FERC heeded the warnings of New Bern and the others and demanded the changes to the deal, which will require it to be restructured and therefore make necessary another round of hearings before the N.C. Utilities Commission. “It’s a mess, there’s no doubt about that,” said Robert Gruber, director of the Utilities Commission Public Staff (which is supposed to protect the interests of electricity consumers), to The News & Observer. The newspaper reported that because the municipalities’ debt on investments in power plants, and the need to purchase additional power from Progress (and soon, presumably, Duke), that their customers pay between 25 percent and 55 percent more for electricity than do Progress’s own customers.

This is not the first time Duke has raised concerns from FERC over monopolistic practices. In 2005 the commission determined that even as separate companies, Duke and Progress had too much control over the electricity market in North Carolina, and therefore FERC would oversee its wholesale rates – that is, electricity sold to other providers for sale to their customers.

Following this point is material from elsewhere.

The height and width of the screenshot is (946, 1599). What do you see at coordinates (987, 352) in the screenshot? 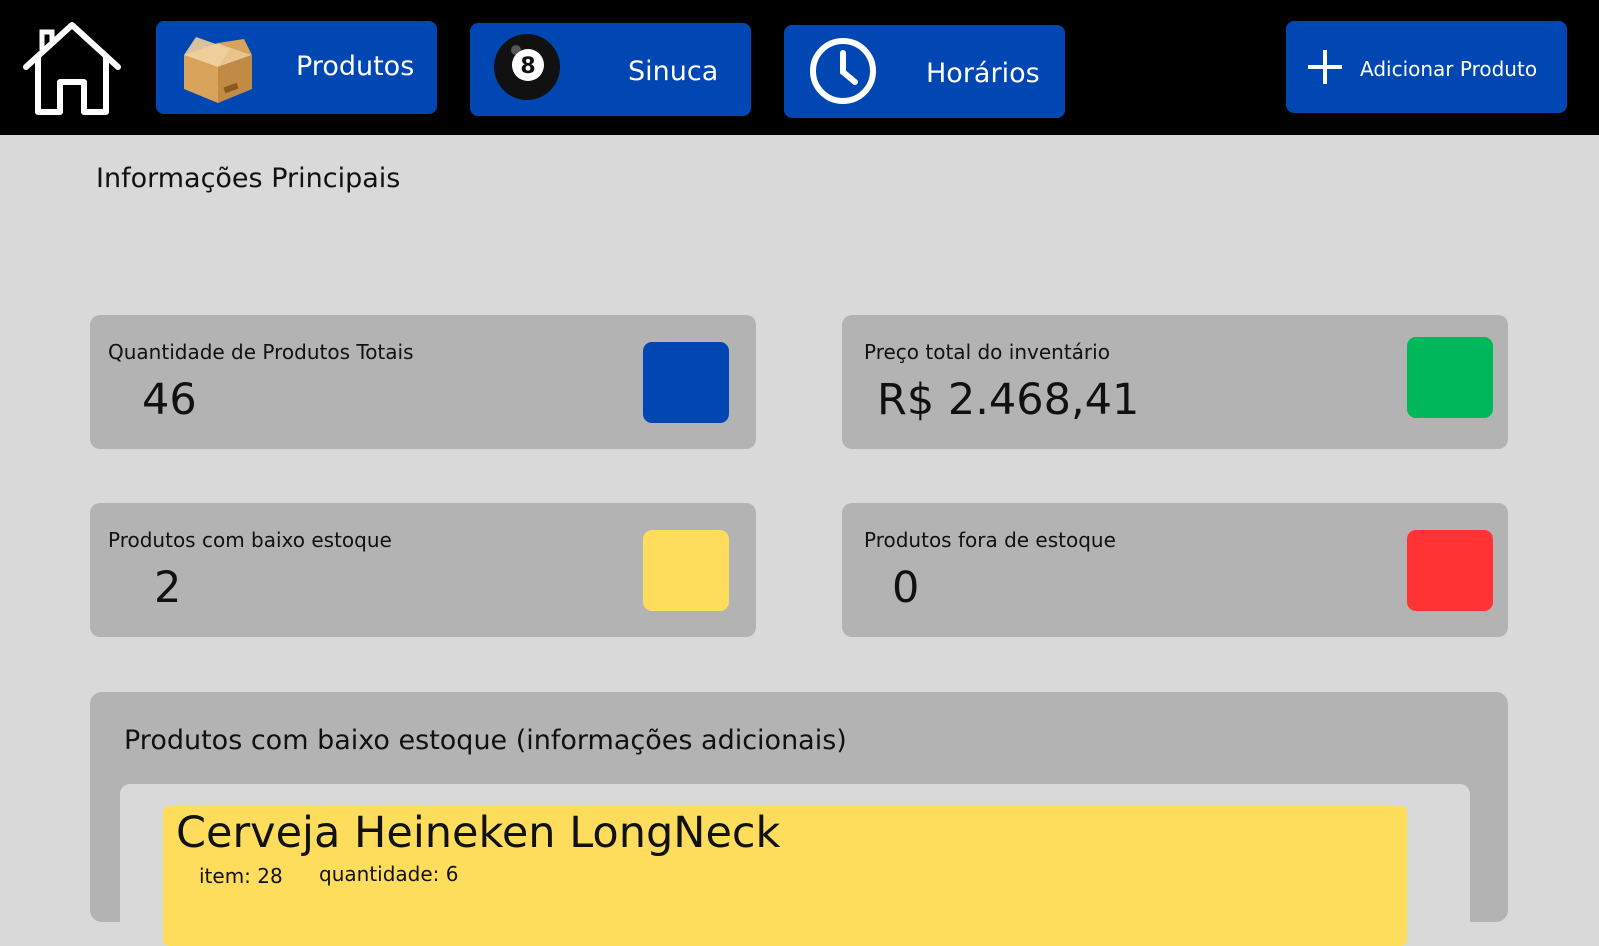
I see `card-title: Preço total do inventário` at bounding box center [987, 352].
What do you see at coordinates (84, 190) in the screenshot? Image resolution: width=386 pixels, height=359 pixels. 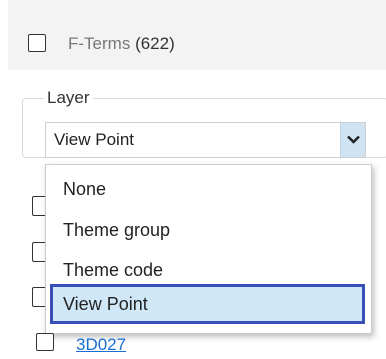 I see `option-none: None` at bounding box center [84, 190].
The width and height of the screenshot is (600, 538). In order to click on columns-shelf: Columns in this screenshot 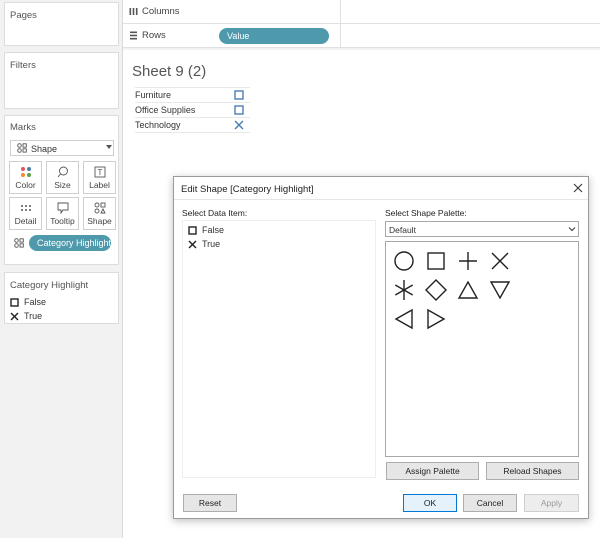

As The News & Observer’s John Murawski reported (in sidebar story):

Prior to the ruling, the two utilities had been free to negotiate their wholesale prices.

“This order will protect customers from unjust and unreasonable rates and charges that result from the exercise of market power, and will establish just and reasonable rates,” the commission said in its ruling in the case involving Charlotte-based Duke.

A parallel case with Raleigh-based Progress reached the same conclusion.

The Duke proceedings exposed a number of concerns, among them that Duke’s information and analysis couldn’t be trusted.

“We cannot rely on the data presented by Duke Power because it is flawed,” the commission wrote. 

The commission went on to issue a blistering critique that Duke’s legal case was “not properly documented, appears to be inconstantly applied, rests on implausible assumptions, fails to accurately represent the purchasing position of customers, suggest untenable market behavior, and is inconsistent with the actual historical sales data.”

Ironically, Duke Energy CEO James Rogers was once deputy general counsel for litigation and enforcement for FERC. But while that 2005 incident barely preceded his ascent to his current title (thanks to Duke’s merger with Cinergy), Rogers has since become the object of ethical doubts after scandals such as the Edwardsport, Ind. coal-gasification plant, and also his pursuit of regulations such as cap-and-trade that would favor Duke but were characterized as a “coming train wreck” by his incoming partner from Progress Energy, Bill Johnson. Also, the 2005 scrutiny by FERC was not the only incident in which Duke came under scrutiny for its accounting practices. In 2002 the company was discovered by auditors for both North and South Carolina’s utilities regulators to have hidden $124 million in excessive earnings by moving money from its regulated business to its unregulated business. 

Still, if the intervention by FERC turned out to kill the merger, it would be a shocker. Duke has always found a way to capitulate to regulators (who mostly serve more as proxies for environmentalists rather than as advocates for customers) – even when they believe the regulations will accomplish absolution nothing – in order to get what they want, and even manipulate the process to profit from it.

Besides the probable need for North Carolina to hold more hearings, South Carolina regulators now want to suspend proceedings about the merger until after the FERC issue is settled. And considering the previous demands by environmental groups for contributions from Duke to their Green energy schemes, it wouldn’t surprise if they up their price for approval after a FERC-driven restructuring. As if the nationwide increase in electricity costs (including requests for big rate jumps in the Carolinas) wasn’t enough. Now even Greenpeace has opened an office in Charlotte, where Duke is headquartered.

It’s all a lot messier than Rogers and Johnson imagined, certainly, but the deal will still probably get done. But no matter how it is configured, their customers will end up paying more than they should.

Paul Chesser is an associate fellow for the National Legal and Policy Center and is executive director of American Tradition Institute.